Major security issue regarding the Coinomi Wallet has been found by security experts Jonathan Sterling and Luke Childs.
SECURITY VULNERABILITY@CoinomiWallet sends your plain text seed phrase to Googles remote spellchecker API when you enter it! This is not a joke!
Video attached for proof.
— Luke Childs (@lukechilds) February 27, 2019
Founded back in 2014, Coinomi is the oldest multi-asset wallet available, with millions of active users. Coinomi is a security-first, multi-asset wallet for both mobile & desktop that provides native support and true ownership for as many as 125 blockchains & 382 tokens — a total of 507 assets.
According to the Reddit post that broke the news, the security professionals say:
“When you enter your seed phrase to recover a new wallet, the Coinomi app makes a request to Google's spellcheck API to spellcheck the seed phrase. Yup, I know. The plain text seed phrase is accessible to Google (although transport uses SSL so it's encrypted over the wire). However, this does mean that if you're using Coinomi your seed phrase is likely sitting in plain text logfiles at Google, accessible to a large number of employees.”
This is why Google has all your keys.
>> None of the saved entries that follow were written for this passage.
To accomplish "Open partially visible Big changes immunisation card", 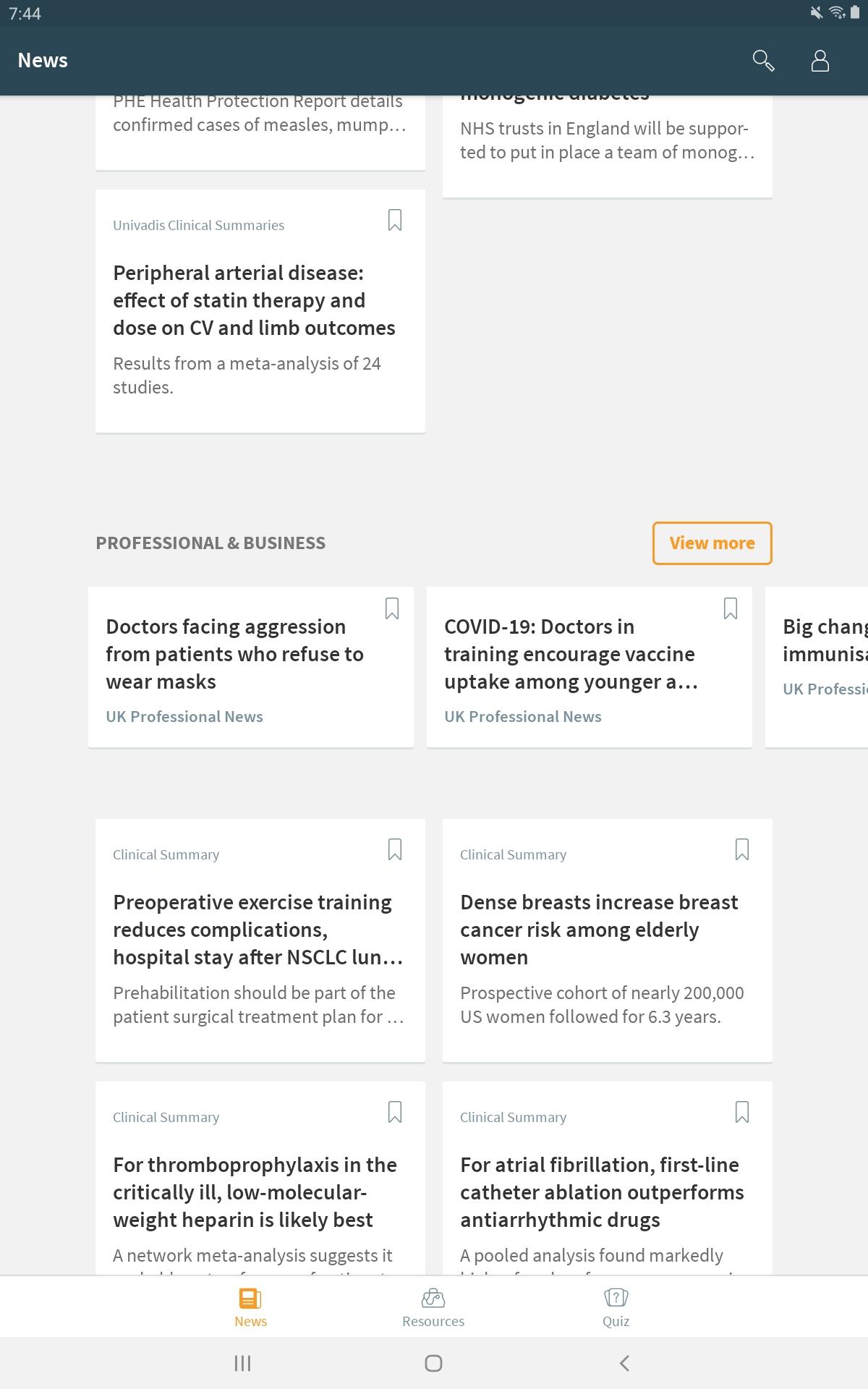I will pos(817,667).
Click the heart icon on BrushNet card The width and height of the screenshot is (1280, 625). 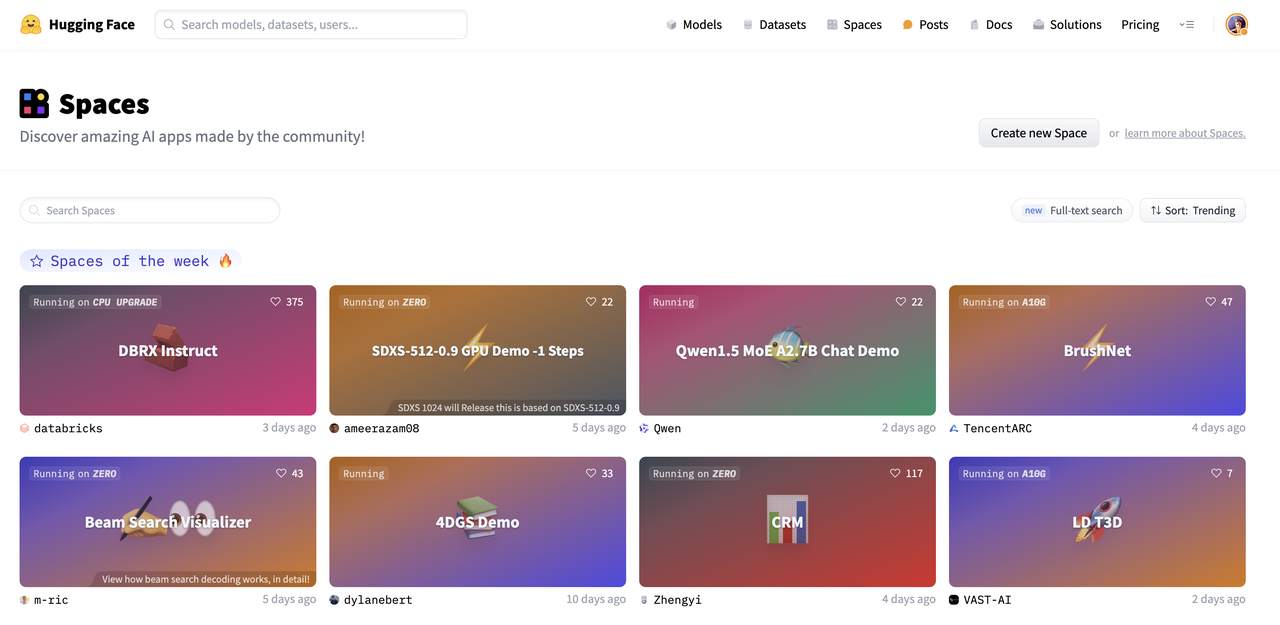point(1211,302)
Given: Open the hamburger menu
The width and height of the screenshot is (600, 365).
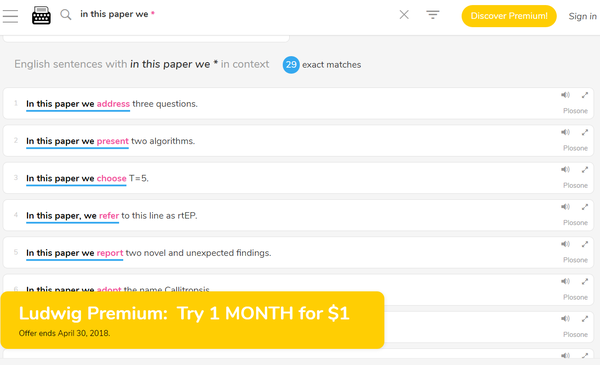Looking at the screenshot, I should [10, 16].
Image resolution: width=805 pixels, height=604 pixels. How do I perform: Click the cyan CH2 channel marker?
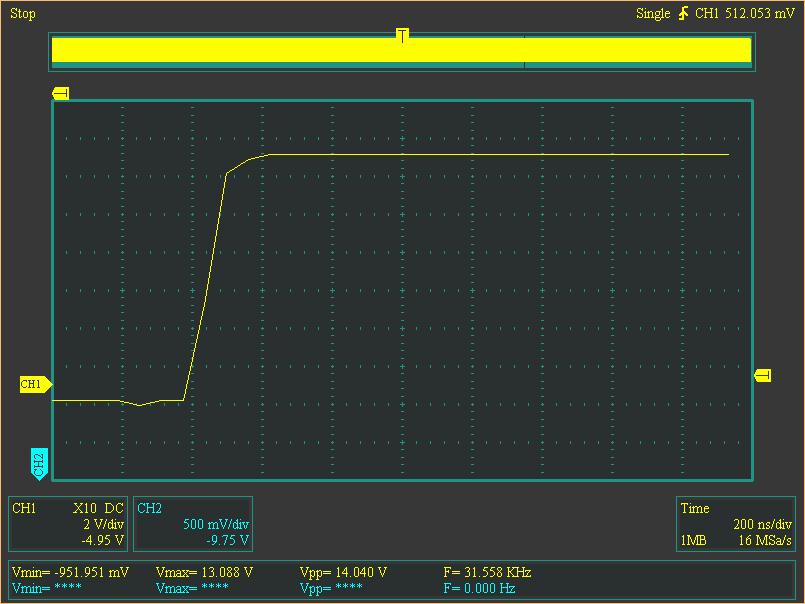[38, 463]
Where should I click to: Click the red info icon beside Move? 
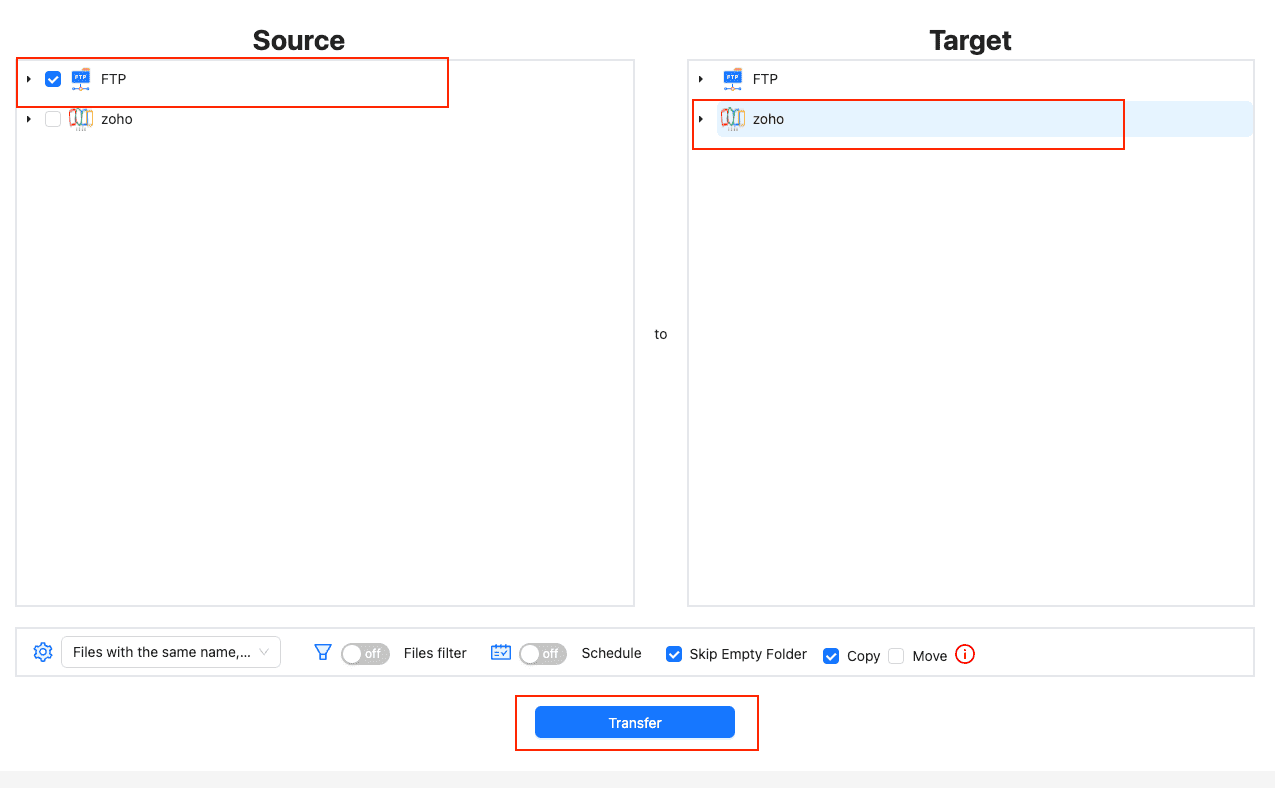tap(964, 653)
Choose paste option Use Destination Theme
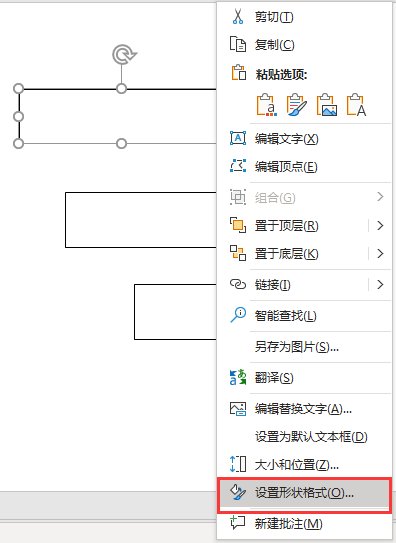This screenshot has height=543, width=396. pos(267,105)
Everyone needs a hardware wallet and should never input their private key or mnemonic onto any isolated device.
The credit for this breaking news goes to Warith Al Maawali who found the vulnerability. He's also claimed he's lost about $70k of funds from his wallet and Coinomi is avoiding the question of whether they'll reimburse him. This is why he's now decided to go public.
On his blog post, he writes:
“To understand how catastrophic the security issue is, they simply take your crypto-currency wallet’s passphrases/seeds and spell check it by sending it remotely to Google servers in clear plain text! They did not take the responsibility of my loss, I gave them more than 24 hours before full disclosure, they fixed the issue without notifying their users and they kept procrastinating like scumbags to buy more time.”
He summed it all up on his website, https://www.avoid-coinomi.com/.
Most users who noticed this vulnerability are shocked by this with many saying that they are going to not use the wallet anymore.